Stored data:
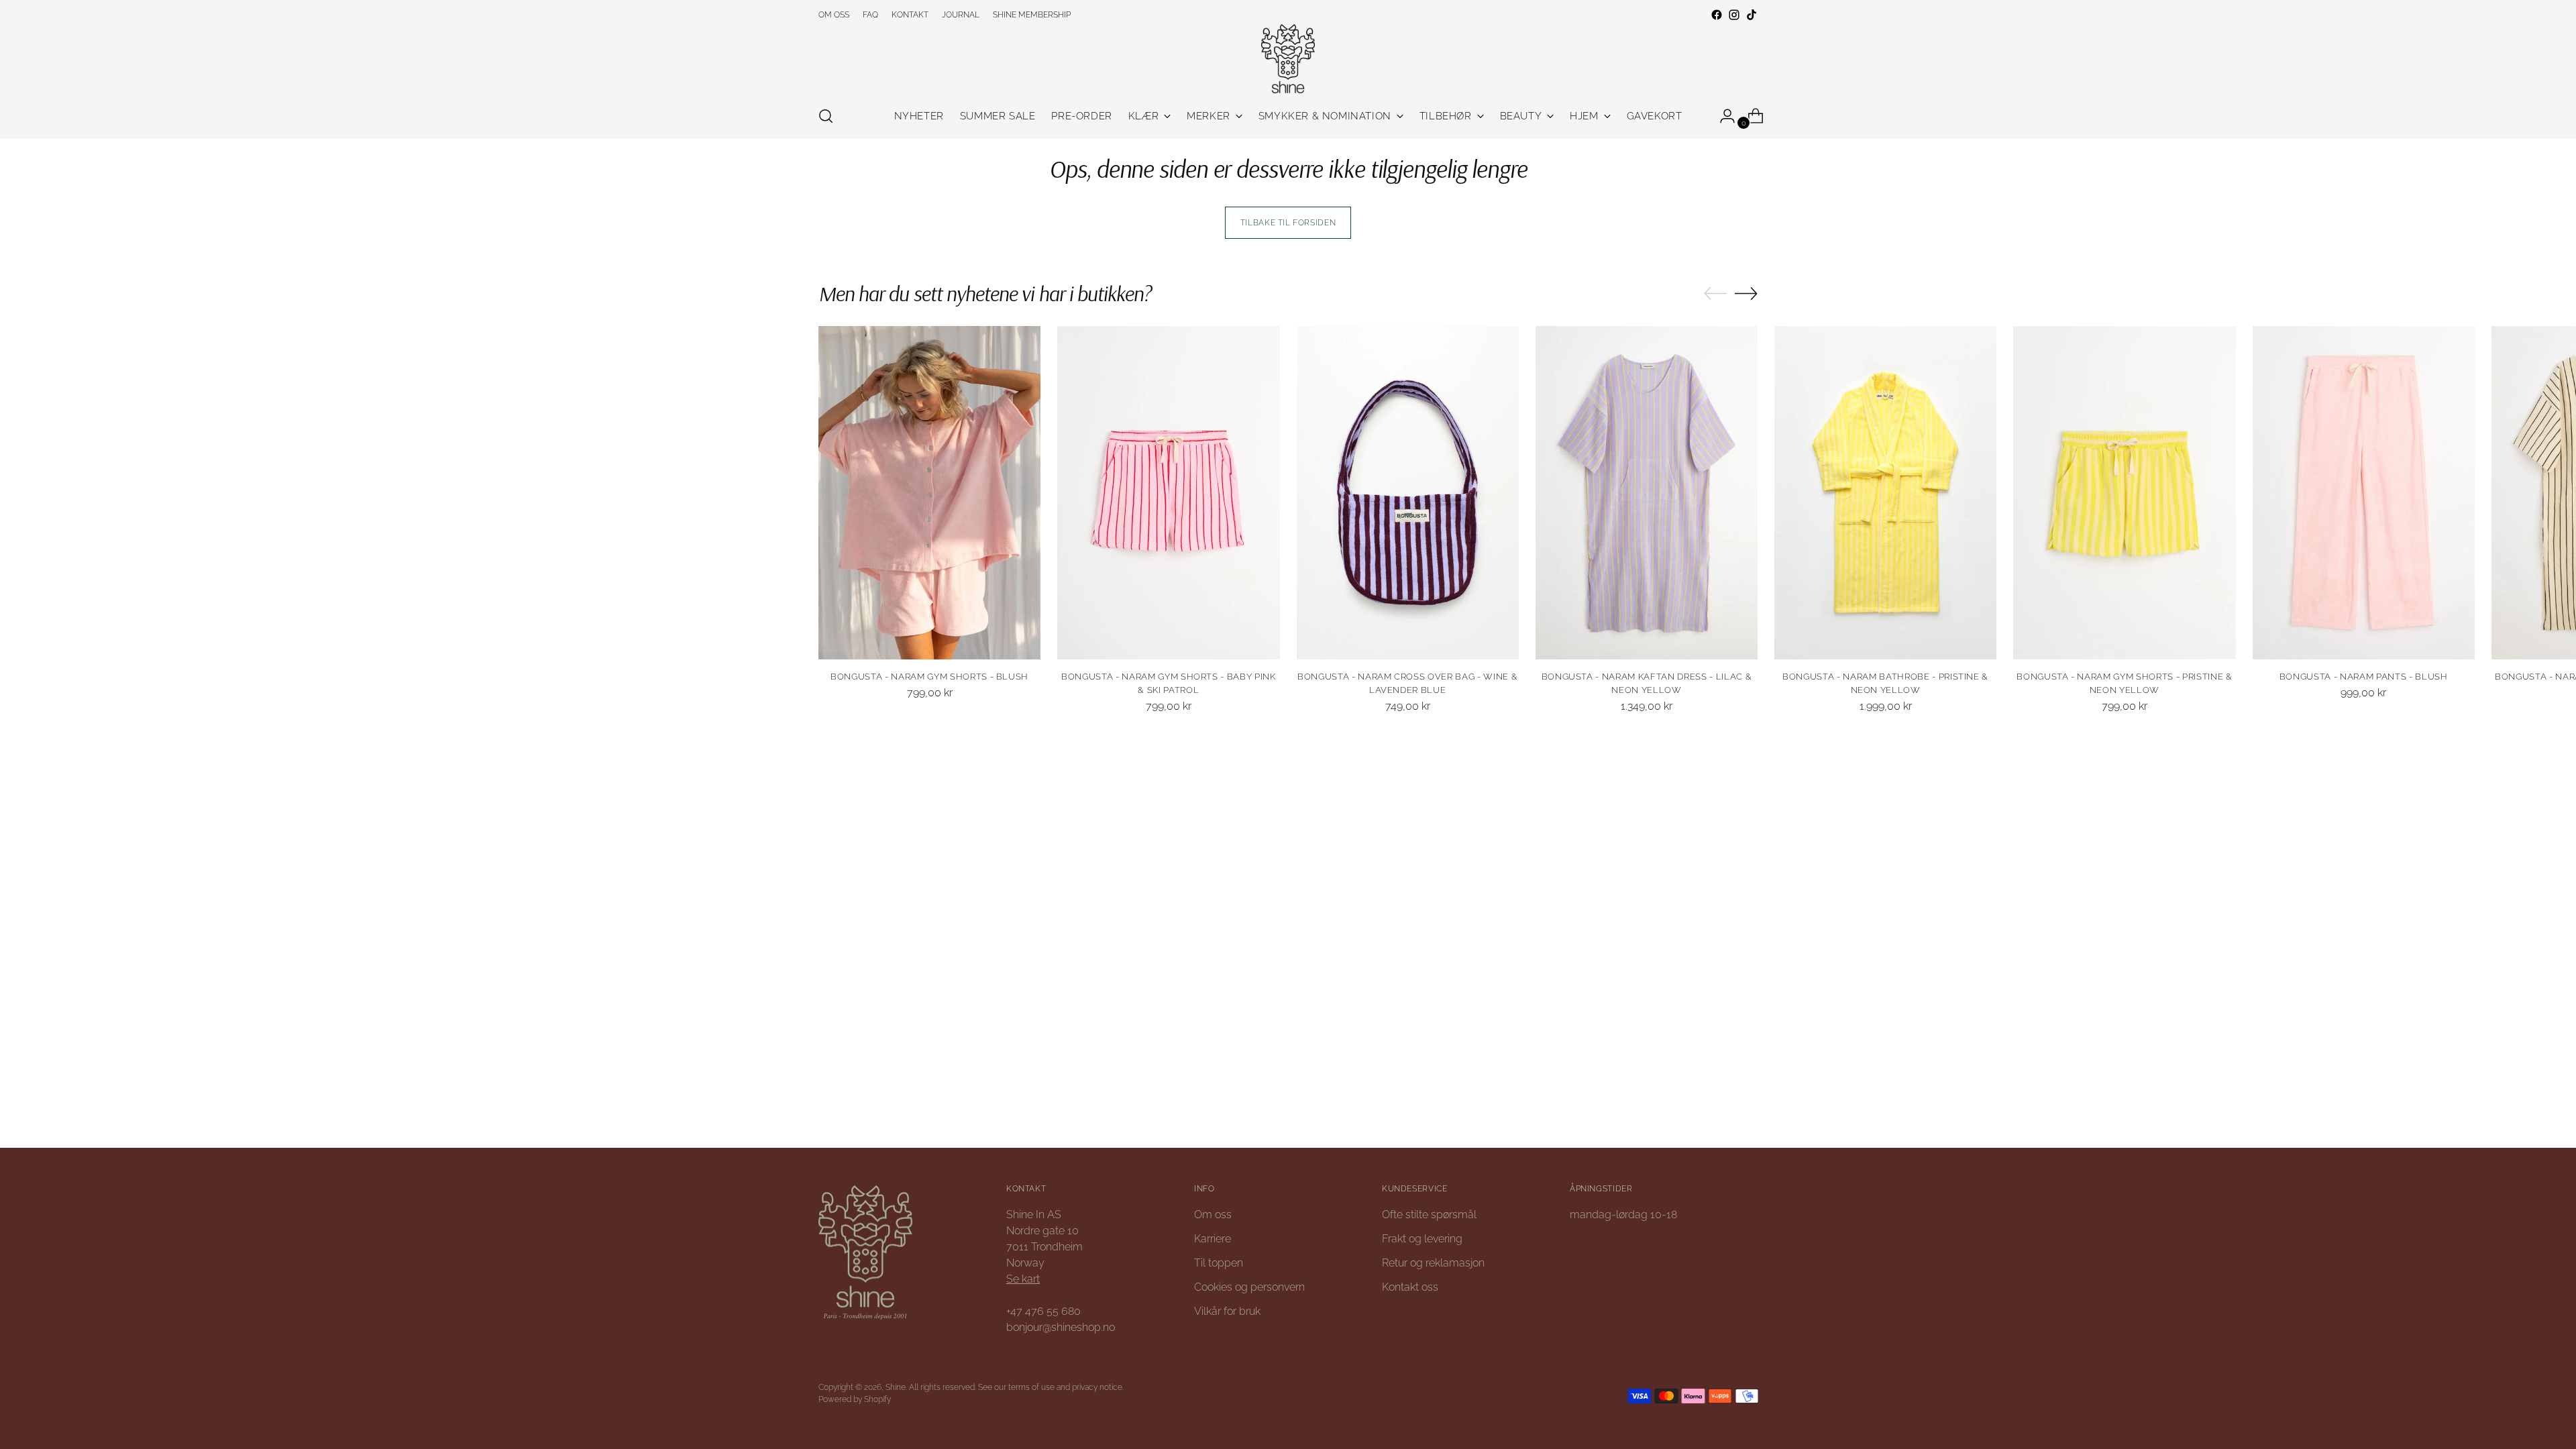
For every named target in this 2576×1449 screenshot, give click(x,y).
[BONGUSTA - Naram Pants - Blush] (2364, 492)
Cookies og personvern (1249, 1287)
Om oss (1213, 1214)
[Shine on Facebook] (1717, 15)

==

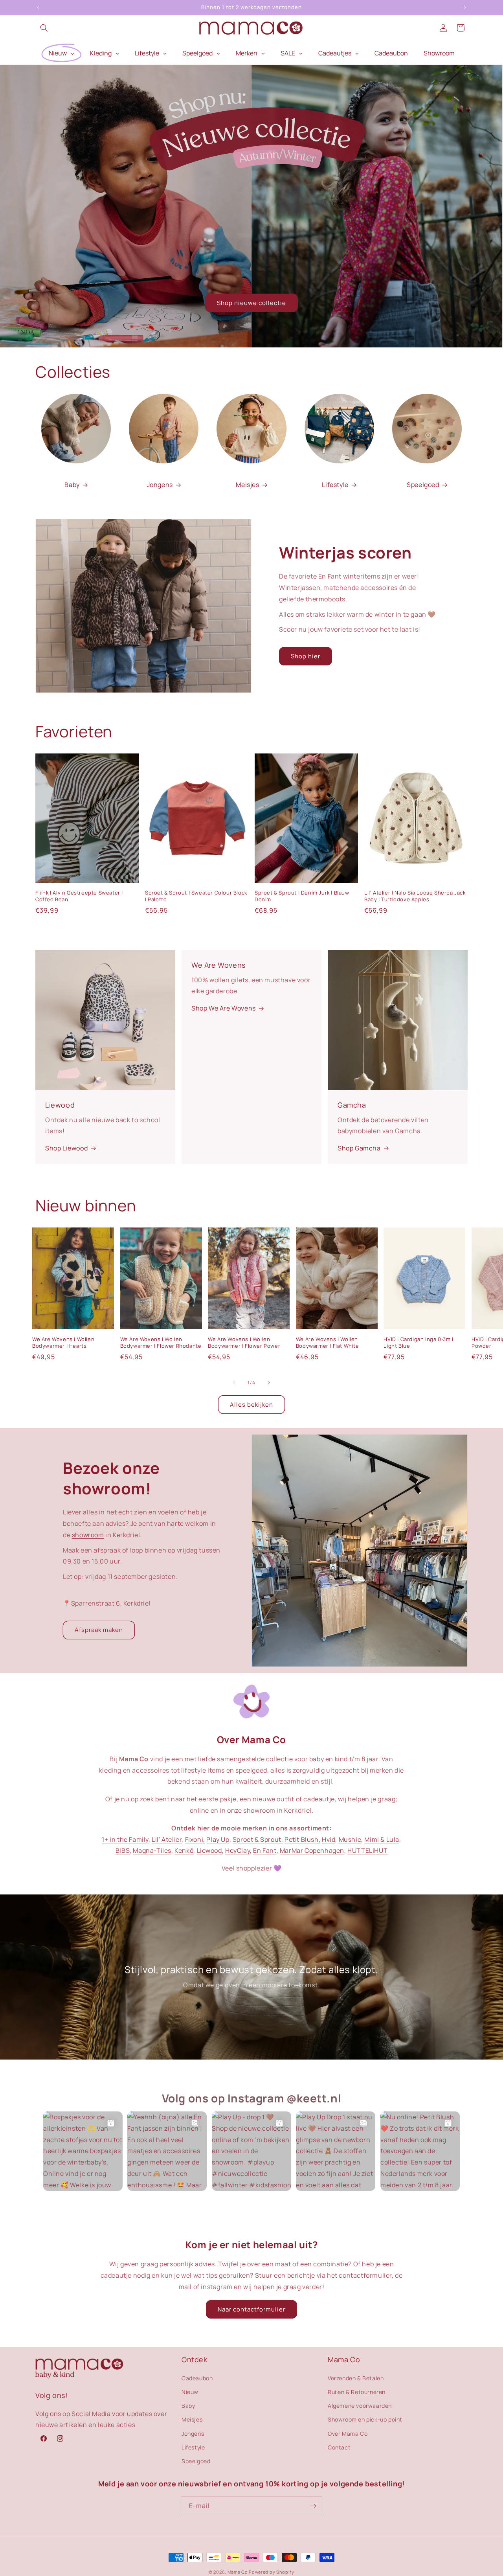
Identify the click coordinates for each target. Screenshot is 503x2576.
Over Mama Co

==

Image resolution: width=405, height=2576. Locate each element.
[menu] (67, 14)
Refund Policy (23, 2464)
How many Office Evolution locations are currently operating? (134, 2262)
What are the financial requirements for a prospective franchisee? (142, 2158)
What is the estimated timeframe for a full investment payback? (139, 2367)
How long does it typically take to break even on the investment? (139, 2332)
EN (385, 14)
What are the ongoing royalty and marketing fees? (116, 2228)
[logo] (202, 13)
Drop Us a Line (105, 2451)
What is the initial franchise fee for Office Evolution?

What you should do: Please reproduce, exactly as they appear above, the lines from the line containing "How long does" up to and including the line containing "What is the initial".

Result of this task:
How long does it typically take to break even on the investment? (139, 2332)
EN (385, 14)
What are the ongoing royalty and marketing fees? (116, 2228)
[logo] (202, 13)
Drop Us a Line (105, 2451)
What is the initial franchise fee for Office Evolution?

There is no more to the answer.